**Consegna:** Per favore, riscrivi il testo sul paesaggio del Cilento da "Riporto, di seguito, un" a "legge a visitarla.", sostituendo "rivista" con "testata".

**Estratto:**

+ + + +

Riporto, di seguito, un mio post pubblicato sulla rivista on line "La Mandragola" http://www.lamandragola.org/ che tratta - come recita il sottotitolo - "notizie approfondimenti informazioni dal Cilento". Invito chi mi legge a visitarla.

C’è stato un tempo, nemmeno tanto remoto, in cui - percorrendo le strade che si inerpicano lungo le colline del Cilento - era possibile scorgere le sagome inconfondibili dei vari paesi ivi arroccati, attorniati da vecchi casolari di campagna rigorosamente costruiti in pietra locale. Erano luoghi familiari e facilmente riconoscibili dagli abitanti del posto, perché il paesaggio che si stagliava in lontananza difficilmente mutava nel tempo, aveva una sua specifica identità, appariva sempre identico: la cementificazione selvaggia non era ancora arrivata, lo sfruttamento del territorio non aveva preso piede. Lungo il percorso si potevano ammirare, inoltre, graziosi muretti a secco, frutto del lavoro caparbio e certosino dei nostri contadini che lavoravano la terra e la proteggevano dalle frane e dagli smottamenti con questi semplici e naturali sbarramenti di pietra. Autentici capolavori di architettura rurale. Di questi muretti a secco, purtroppo, se ne vedono sempre di meno. Così come sembrano spariti quei caratteristici casolari di campagna, il cui legame con il territorio circostante era ancora molto forte. In compenso, al loro posto, stanno sorgendo come funghi orribili filari di villette a schiera tutte uguali: veri condomini orizzontali. Costruzioni, quest’ultime, che hanno ormai preso il sopravvento in ogni angolo del Cilento.

+ + + +

**Dati estratti:**

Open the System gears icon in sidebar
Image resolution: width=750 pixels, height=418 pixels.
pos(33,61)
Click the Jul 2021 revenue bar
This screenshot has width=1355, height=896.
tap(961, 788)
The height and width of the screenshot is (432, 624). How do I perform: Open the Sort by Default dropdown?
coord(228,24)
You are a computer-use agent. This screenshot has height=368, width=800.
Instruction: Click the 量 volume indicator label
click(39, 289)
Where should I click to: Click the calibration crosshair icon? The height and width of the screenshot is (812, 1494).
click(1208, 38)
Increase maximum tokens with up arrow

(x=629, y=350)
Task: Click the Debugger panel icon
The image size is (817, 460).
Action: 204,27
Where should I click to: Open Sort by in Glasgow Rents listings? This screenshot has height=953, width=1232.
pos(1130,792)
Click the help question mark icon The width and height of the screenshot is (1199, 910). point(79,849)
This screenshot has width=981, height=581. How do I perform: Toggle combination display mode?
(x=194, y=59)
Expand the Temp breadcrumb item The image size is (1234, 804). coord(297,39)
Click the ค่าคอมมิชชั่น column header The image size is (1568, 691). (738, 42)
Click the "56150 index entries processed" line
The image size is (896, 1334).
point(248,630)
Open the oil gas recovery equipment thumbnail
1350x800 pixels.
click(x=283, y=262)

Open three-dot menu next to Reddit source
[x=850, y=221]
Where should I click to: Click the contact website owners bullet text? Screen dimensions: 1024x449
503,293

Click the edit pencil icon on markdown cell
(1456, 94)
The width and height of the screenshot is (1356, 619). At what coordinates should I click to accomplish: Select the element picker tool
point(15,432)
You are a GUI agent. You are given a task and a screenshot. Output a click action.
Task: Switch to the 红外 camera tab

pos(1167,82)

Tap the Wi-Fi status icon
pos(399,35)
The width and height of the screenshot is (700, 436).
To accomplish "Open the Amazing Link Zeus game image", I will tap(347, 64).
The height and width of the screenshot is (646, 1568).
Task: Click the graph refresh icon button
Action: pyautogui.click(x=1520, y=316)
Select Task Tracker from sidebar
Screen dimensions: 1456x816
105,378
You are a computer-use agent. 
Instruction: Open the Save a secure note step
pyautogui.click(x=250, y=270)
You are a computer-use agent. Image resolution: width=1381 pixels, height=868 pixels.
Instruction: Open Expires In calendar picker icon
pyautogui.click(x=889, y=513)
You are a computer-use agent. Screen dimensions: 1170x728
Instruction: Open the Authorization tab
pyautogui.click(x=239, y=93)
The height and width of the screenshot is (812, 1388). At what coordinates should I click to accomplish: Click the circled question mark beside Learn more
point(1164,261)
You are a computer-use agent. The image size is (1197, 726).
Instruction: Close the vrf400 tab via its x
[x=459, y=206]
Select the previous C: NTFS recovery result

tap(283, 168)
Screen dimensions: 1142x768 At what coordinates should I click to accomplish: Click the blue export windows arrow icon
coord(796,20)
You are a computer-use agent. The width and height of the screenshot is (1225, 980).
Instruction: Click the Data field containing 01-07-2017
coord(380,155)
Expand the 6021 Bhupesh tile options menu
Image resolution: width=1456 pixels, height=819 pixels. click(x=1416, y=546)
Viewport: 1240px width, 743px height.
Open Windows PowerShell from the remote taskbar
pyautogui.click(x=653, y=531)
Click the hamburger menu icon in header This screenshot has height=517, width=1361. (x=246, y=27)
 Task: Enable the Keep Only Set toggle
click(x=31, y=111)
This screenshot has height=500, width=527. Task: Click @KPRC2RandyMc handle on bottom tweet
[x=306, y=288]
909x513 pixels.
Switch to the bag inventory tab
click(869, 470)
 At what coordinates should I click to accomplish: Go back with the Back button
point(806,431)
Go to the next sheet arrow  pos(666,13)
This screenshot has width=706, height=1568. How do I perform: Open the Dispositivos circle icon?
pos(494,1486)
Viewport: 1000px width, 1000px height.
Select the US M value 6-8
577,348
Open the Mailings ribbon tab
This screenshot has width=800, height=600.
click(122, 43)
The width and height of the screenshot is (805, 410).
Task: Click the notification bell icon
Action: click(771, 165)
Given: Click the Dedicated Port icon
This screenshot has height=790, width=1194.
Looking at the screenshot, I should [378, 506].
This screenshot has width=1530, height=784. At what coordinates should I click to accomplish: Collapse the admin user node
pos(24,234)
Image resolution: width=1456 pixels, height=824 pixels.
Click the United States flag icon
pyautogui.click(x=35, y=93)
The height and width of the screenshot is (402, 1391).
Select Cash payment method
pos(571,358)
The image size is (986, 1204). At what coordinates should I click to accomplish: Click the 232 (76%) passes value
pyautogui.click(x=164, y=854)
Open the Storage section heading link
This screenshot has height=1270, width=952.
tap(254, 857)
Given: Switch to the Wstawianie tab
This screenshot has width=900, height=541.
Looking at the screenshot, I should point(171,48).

+ + + +

**Risultato corretto:**
Riporto, di seguito, un mio post pubblicato sulla testata on line "La Mandragola" http://www.lamandragola.org/ che tratta - come recita il sottotitolo - "notizie approfondimenti informazioni dal Cilento". Invito chi mi legge a visitarla.